I used to write articles like this. And I used to relish in the details of building distributed systems. No more. The reality is that monolith everyone loves to rage on about as the grand opposition to microservices is actually built on an operating system that abstracts away the details programmers before us had to deal with. And I imagine they too talked of the tradeoffs in design between design patterns. If an architecture and operating environment promotes distributed systems development then these problems go away and actually you find it's a fundamentally better experience. Unix pipes were written in a single day and they became the thing that redefined how programs were written. Imagine all your favourite tools like ls, grep, ps we're just one monolith. Holy heck no.
I think microservices are waiting for the distributed operating system and development environment that makes life as easy as Unix did with C programming and bash.
All these things in the article. You shouldn't have to care about.
I very much agree. Have you seen Unison, the language written by a prominent Scala author? Do you think that it provides enough abstractions for distributing processing to push it over the "tipping point"?

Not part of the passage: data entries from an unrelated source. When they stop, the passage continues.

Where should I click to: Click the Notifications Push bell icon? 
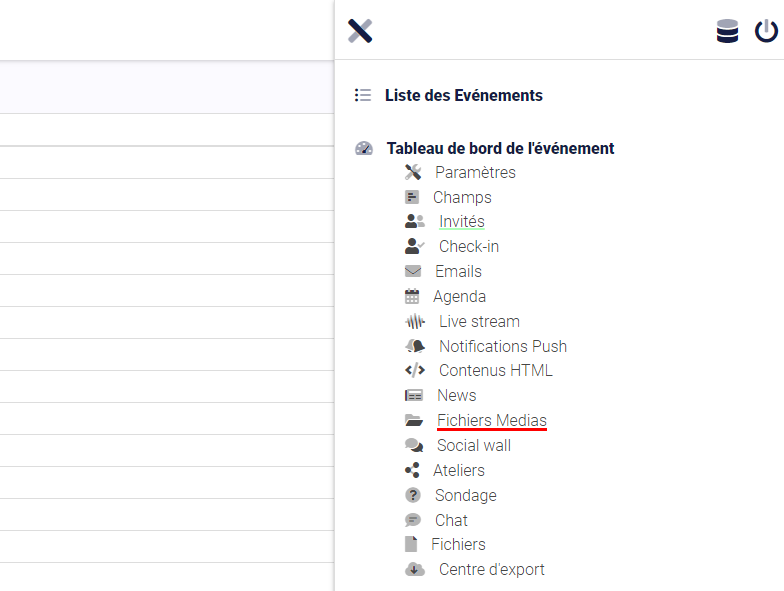coord(415,346)
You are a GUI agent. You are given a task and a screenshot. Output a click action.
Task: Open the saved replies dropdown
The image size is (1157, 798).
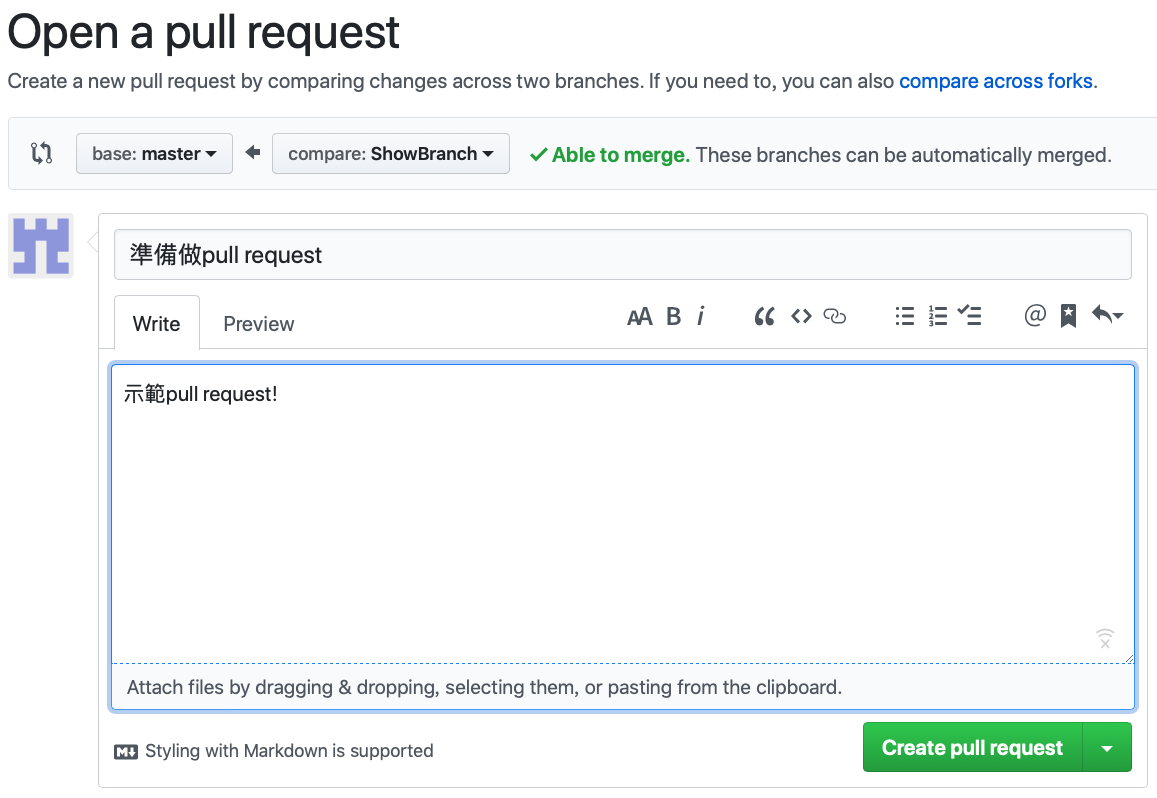pyautogui.click(x=1107, y=317)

First I'm seeing of unison, will have a look thanks. My primary language became Go when that came out, and I don't foresee myself moving to another language until there's a paradigm shift. Meaning, I think the majority of services we need will be written in Go and be exposed as very standard consumable APIs much like unix tools were with text. The shift beyond that, I think is to a language that understands a live environment of these services as opposed to yet another language that looks to replace existing languages.
Basically I think Go is the last language needed on the backend for the way we write software today much as C reached its pinnacle 10-15 years ago. C program moved to Java or dynamic scripting languages for different platforms. Go dominates the Cloud and I think the platforms we program for beyond that might be something higher level. Maybe voice. Maybe something visual, who knows.
I think microservices are waiting for the distributed operating system and development environment that makes life as easy as Unix did with C programming and bash.
All these things in the article. You shouldn't have to care about.